In a post earlier this week, I argued that people who want serious action on climate change will need to build bipartisan coalitions, which will require accepting oil and gas development. Most of the responses were encouraging, but one type of reaction was not. It came from proponents of oil and gas development, and went something like this: “Great post. But the United States can’t do anything about climate change because [it’s too expensive][renewable energy sucks][China won’t act][etc]”.
That reaction highlights something important: climate advocates aren’t the only ones who are going to need to build coalitions and accept compromise in order to get what they want. Enthusiasts for oil and gas development need to realize that they’re in a similar boat.

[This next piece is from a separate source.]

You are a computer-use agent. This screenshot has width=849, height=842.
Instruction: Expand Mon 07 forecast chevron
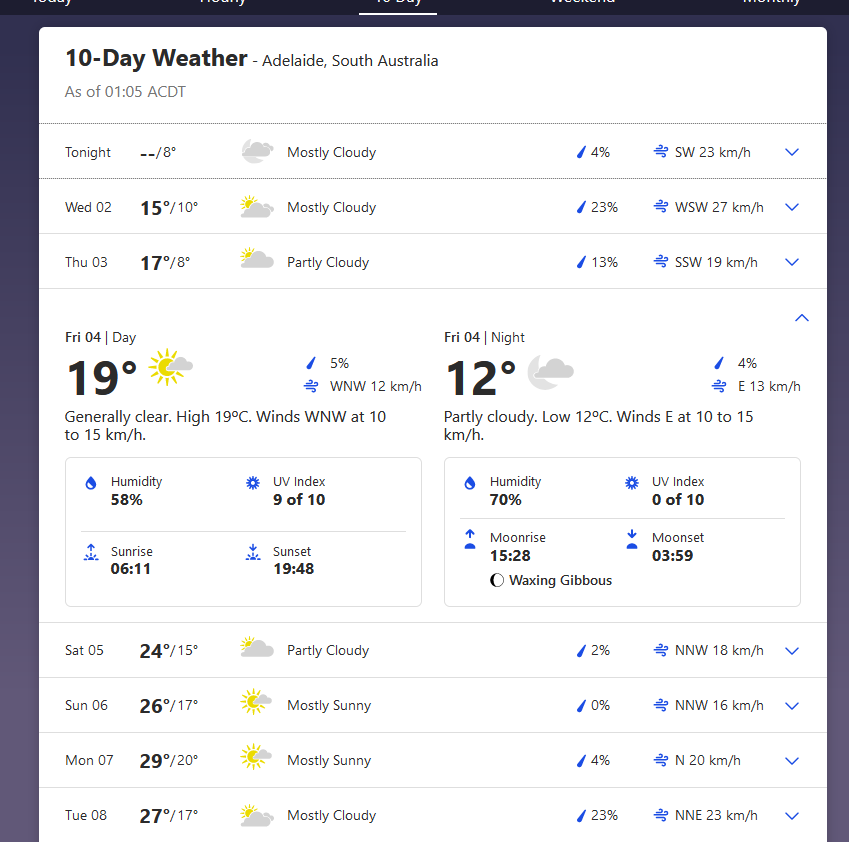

Oil and gas developers and their allies are both fighting against opposition that is focused most prominently on fracking and on the Keystone XL pipeline but that extends to issues like access to offshore acreage and fossil fuel exports too. Just like proponents of aggressive action on climate change, they’ve tried to win the policy fight in substantial part through aggressive messaging in favor of their cause. And, just like the climate advocates, they aren’t quite getting what they want.
That means that they too could benefit from making some mutually beneficial deals. Indeed the same sort of deal that I argued climate advocates should be looking for – serious action on climate change in exchange for expanded opportunities for production of oil and gas – is what advocates for oil and gas development should have on their minds.
In arguing that climate advocates should favor such a deal I emphasized one central point: the tradeoff wouldn’t fundamentally undermine their core goals. That’s because U.S. oil production is unlikely to have a large impact on world oil consumption and because natural gas is currently displacing coal.
Something similar ought to motivate enthusiasts for U.S. oil and gas production. Instead of asking, “Is serious U.S. action on climate change a good idea?”, they should ask this: “Is a package that expands opportunities for U.S. oil and gas production, while at the same time takes serious action on climate change, something that we prefer to the status quo?”
Just as people who are concerned about climate change don’t need to become oil and gas boosters in order to see the wisdom of compromise, proponents of expanded oil and gas production don’t need to become “climate people” in order to see the merits of making sensible deals. All they need to do is accept that serious U.S. climate action, regardless of whether if it solves the climate problem, isn’t the end of the world – and that it can be done without undermining their own core goals.
It turns out that oil and gas advocates have a similar pair of options to what climate advocates have. They can try to unilaterally push through their preferred options — or they can try to build coalitions that might not seem obvious at first blush. The latter path may be trickier, but it also raises the odds of real success.